WATCH: Ales Mikhalevich says he was subjected to torture at a detention center run by the KGB (video by RFE/RL's Belarus Service).

MINSK -- A former Belarusian opposition presidential candidate has compared the KGB jail where he was held for two months to a concentration camp, saying he was subjected to torture there, RFE/RL's Belarus Service reports.

Ales Mikhalevich made the remarks about the pretrial detention center of the Belarusian Committee for State Security (KGB) at a press conference in Minsk on February 28 (read his full statement here).

Mikhalevich said the jail guards made him stand outside naked in the freezing cold, deprived him of sleep, dragged him on the floor while handcuffed, kept him in an overcrowded cell, and interrogated him without a lawyer present.

"They did all those things to break opposition activists," he said.

Mikhalevich said that he had to sign an agreement on collaborating with the KGB in order to secure his release from the detention center on February 19.

He told journalists that he never had been and never would be a KGB agent, despite that agreement.

Ales Mikhalevich addresses the press conference in Minsk.
He said he had to sign the document and read it aloud in front of a video camera in order to secure his release and be able to tell the world the truth about conditions in that pretrial detention center in Minsk.

"Some people wearing camouflage uniforms and face masks, with no insignia, dragged me out [of my prison cell], handcuffed me behind my back, and pulled my arms so high my face was hitting the concrete floor," Mikhalevich said.
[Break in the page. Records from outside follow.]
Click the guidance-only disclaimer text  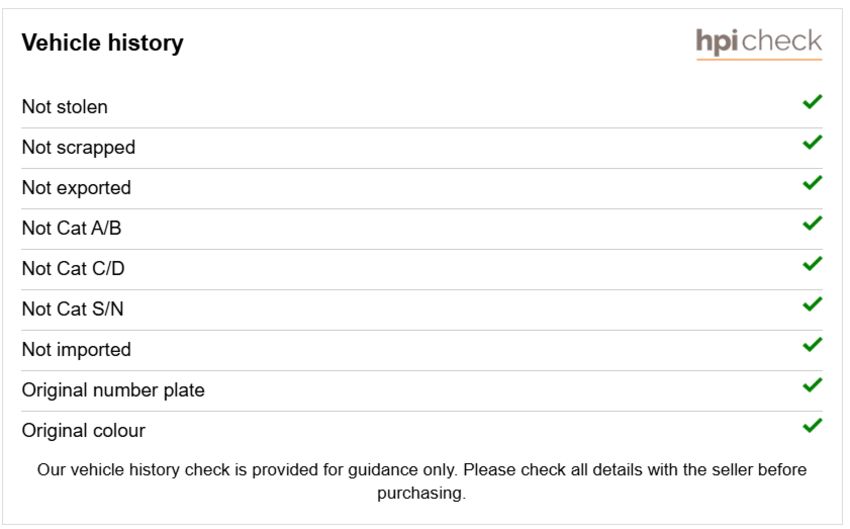tap(422, 481)
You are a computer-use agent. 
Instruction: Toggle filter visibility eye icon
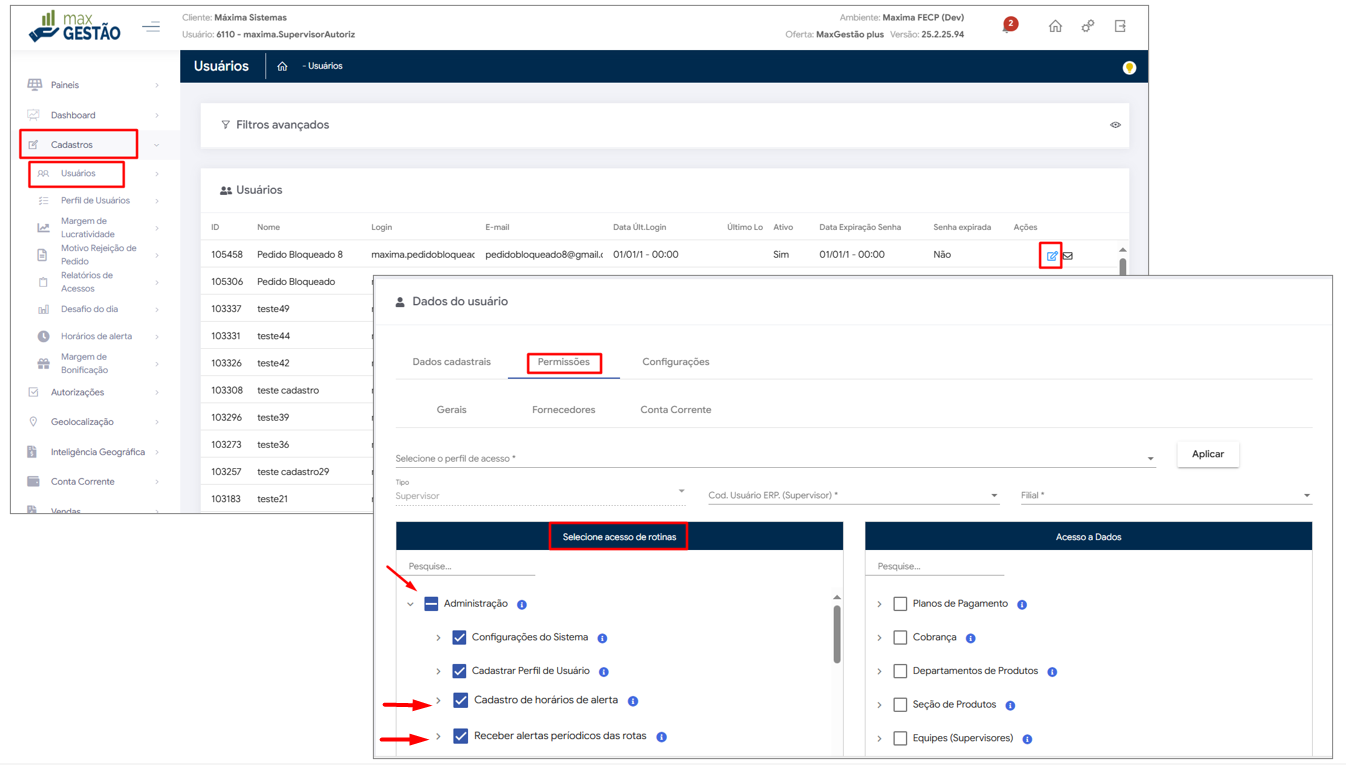1115,125
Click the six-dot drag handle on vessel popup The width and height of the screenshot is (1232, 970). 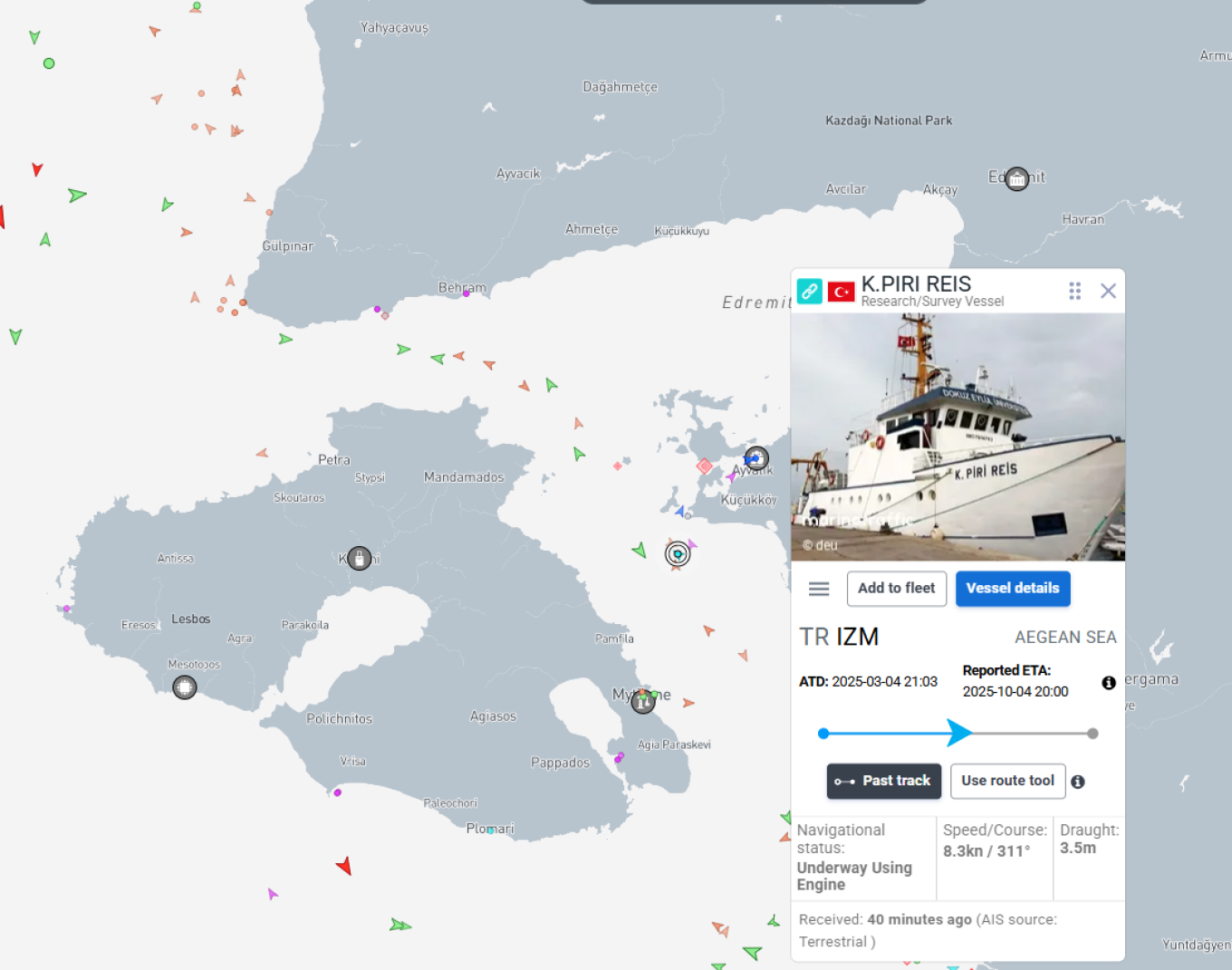pos(1074,291)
"They took me down a spiral staircase into a separate room and started pulling my arms up so high that my bones cracked, demanding that I promise to do whatever I was told to do by State Security officers. And they kept pulling my arms up until I said yes."

Mikhalevich added that he had lodged an official complaint with the prosecutor-general against KGB "torture," and said he planned to send a similar document to the United Nations' Committee Against Torture.

Some Still Jailed Since Protests

Mikhalevich and several other opposition presidential candidates, along with hundreds of their supporters, were arrested on December 19-20 while protesting the results of the presidential election, which they say was rigged.

Incumbent President Alyaksandr Lukashenka was announced the runaway winner of the vote, which international election monitors said was flawed.

Two other former presidential candidates -- Andrey Sannikau and Mikalay Statkevich -- remain in custody. Uladzimer Nyaklyaeu is under house arrest.

All three and Mikhalevich have been charged with organizing mass disturbances.